DESENCUENTRO DE DOS CULTURAS

MACHIGUENGAS DEL CAMISEA.
La vida y el tiempo de la gente de la selva está cambiando bruscamente. Ahora hay más comercio, usan plásticos, escuchan reggaetón y ven televisión todas las noches
En una clase de lógica:
- Si llueve, la avioneta con los víveres no aterriza. Está lloviendo, entonces - dice el profesor.
(Silencio)
-Si llueve, la avioneta no aterriza. Está lloviendo, entonces - insiste.
-Ya dejará de llover, profesor, respondió uno de los alumnos.

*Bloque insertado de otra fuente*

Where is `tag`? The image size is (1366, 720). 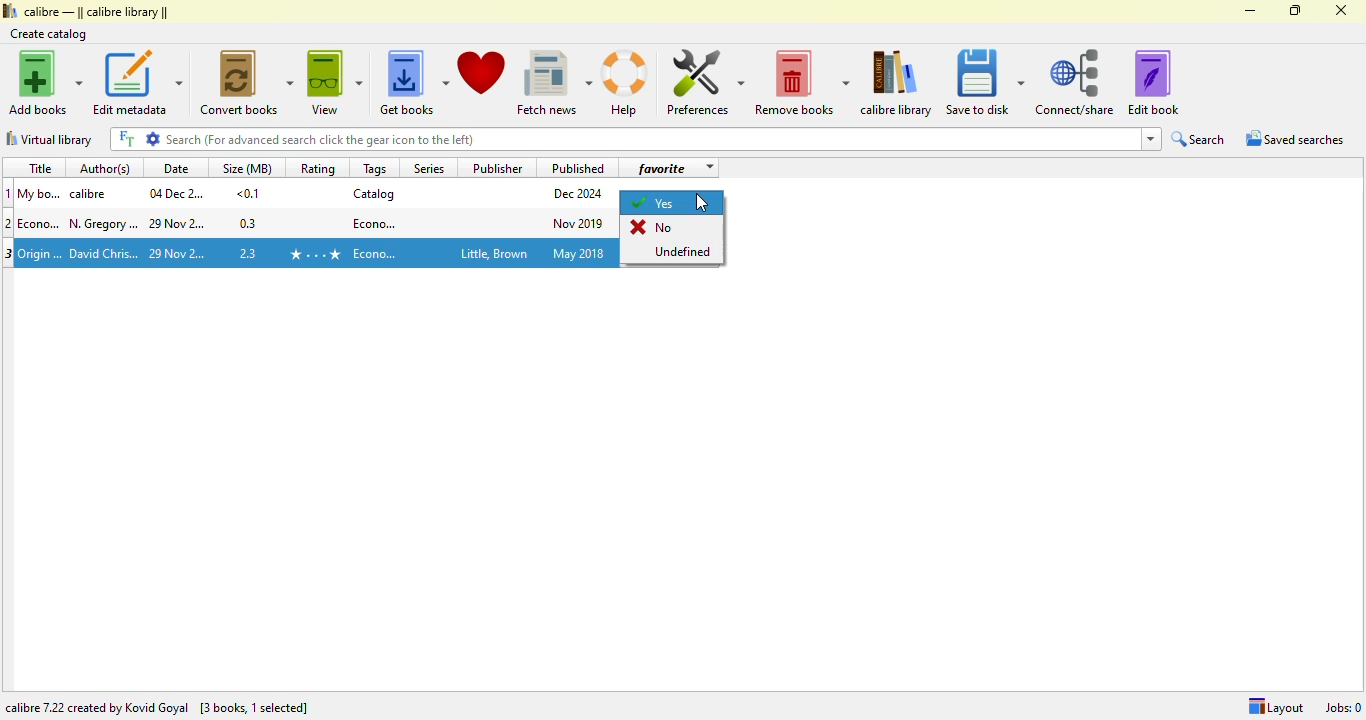
tag is located at coordinates (376, 222).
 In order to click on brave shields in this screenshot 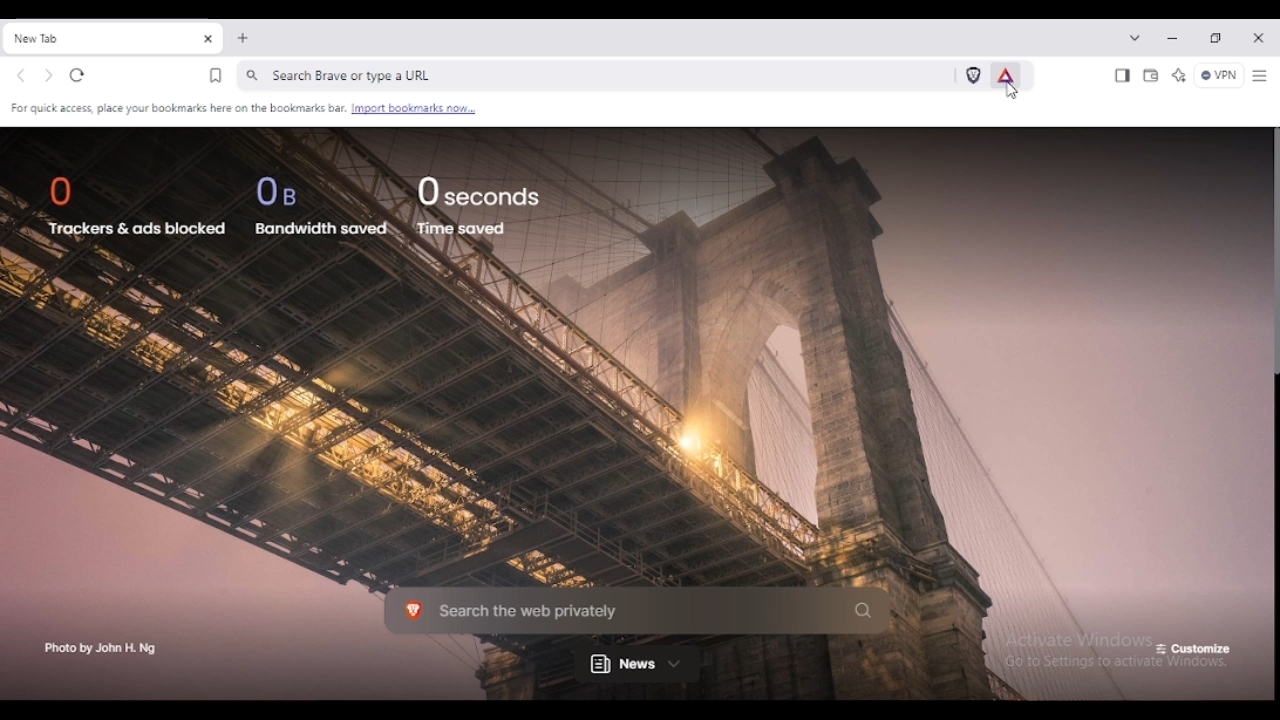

Davi Montesinos, voluntario de la misión dominica en Kirigueti, recuerda con gracia esta anécdota en una de las aulas de secundaria. "La lógica de las cosas que ellos manejan es muy distinta a la forma como la entendemos nosotros. Los machiguengas son pacientes, más aun cuando de eso dependen aspectos importantes, como la alimentación", dice.
Tiene razón. Pero eso nosotros recién lo comprendimos la primera semana del viaje que hicimos a la cuenca del Urubamba, en la selva del Cusco. Entendimos que el tiempo y la paciencia mantienen un exquisito lazo para los machiguengas, que el tiempo no es la sucesión de instantes, sino el instante mismo.
"¿Cuándo pasará la lluvia?". "Ya pasará". Al principio, hombre de ciudad, tu premura te desespera. Para variar, ha llovido toda la noche, ya son las once de la mañana y sigue lloviendo. "¿A qué hora parará?". La respuesta destroza tu razonamiento occidental: "Pasará cuando tenga que pasar". Paciencia, imagina que el tiempo no tiene alas, sino pies de plomo. No dejes que la desesperación te perturbe que aquí no hay que robarle tiempo al tiempo. Recuerda que los machiguengas creen que el mal ánimo altera el mundo. Eso fue lo que aprendimos la primera semana de viaje.
ENCUENTRO CERCANO
Detrás del impacto ambiental y económico del proyecto Camisea, hay una huella más fuerte que esta gran inversión está dejando en las comunidades del Urubamba, la del impacto social y cultural.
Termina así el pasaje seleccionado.